Sally and Humphrey pursue Ruby to her theater, where Sally masquerades as a dancer and is forced to take the stage. They follow Ruby onto a departing ocean liner, and Humphrey becomes aware of his unwitting role in the smuggling enterprise. Sally and Humphrey are chased around the ship by a criminal gang trying to silence them, while they leap out a porthole into the ship's hold and then hide in rooms filled with leaky wine barrels, bunches of bananas and a pair of talking parrots who nearly reveal their location. The main container of smuggled merchandise has been booby-trapped with explosives, and when Sally unknowingly threatens them with it, the terrified criminals jump overboard. The explosion attracts the harbor police, and, locked in an embrace, Sally and Humphrey barely notice the explosion.

==Cast==
- Lucille Ball as Sally Elliot
- Eddie Albert as Humphrey Briggs
- Carl Benton Reid as Mr. Christy
- Gale Robbins as Ruby Rawlings
- Jeff Donnell as Jane Bixby
- Jerome Cowan as Harvey Simpson
- John Litel as Mr. Watkins
- Fred Graham as Rocky Mitchell
- Lee Patrick as Claire Simpson
- Arthur Space as Insp. Rodgers
- Mel Blanc as two parrots (voice only)
- Barbara Pepper as Woman Watching TV
- Red Skelton as Fuller Brush Man

== Reception ==
In a contemporary review for The New York Times, critic Howard Thompson called The Fuller Brush Girl a "familiar, simple-minded little comedy" and wrote: "The spirited Miss Ball scrambles bravely through this foolishness ... Only in one scene does the picture sparkle—when Miss Ball pursues the murderers to a burlesque theatre and rigs herself up as a performer. Basically a fine comedienne. she does a truly hilarious take-off on one of these uninhibited artists, complete with swivel glide, gum churning and Theda Bara make-up. Otherwise, in "The Fuller Brush Girl" Columbia has slipped Miss Ball and her audiences a mickey."

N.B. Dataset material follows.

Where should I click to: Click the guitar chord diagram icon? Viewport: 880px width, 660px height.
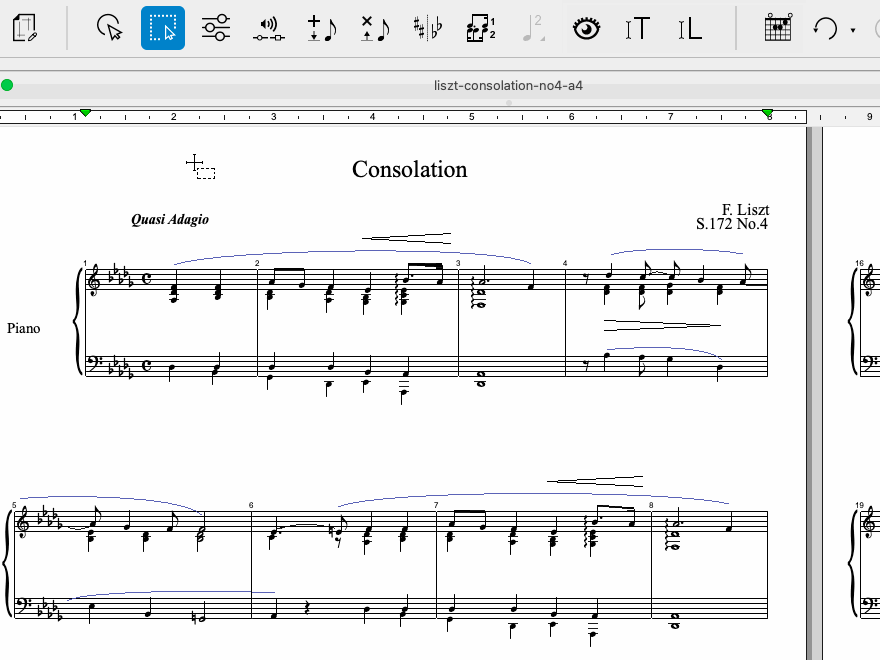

Critic John L. Scott of the Los Angeles Times wrote: "[T]he film escapes right out of this world. Miss Ball dominates the farce, appearing in almost every scene, and it's a good thing she does. The production, directed by Lloyd Bacon, is rowdy with Keystone Kop trimmings. It has some hilarious situations and gags. ... Miss Ball carries the ball for a comedy touchdown in this one."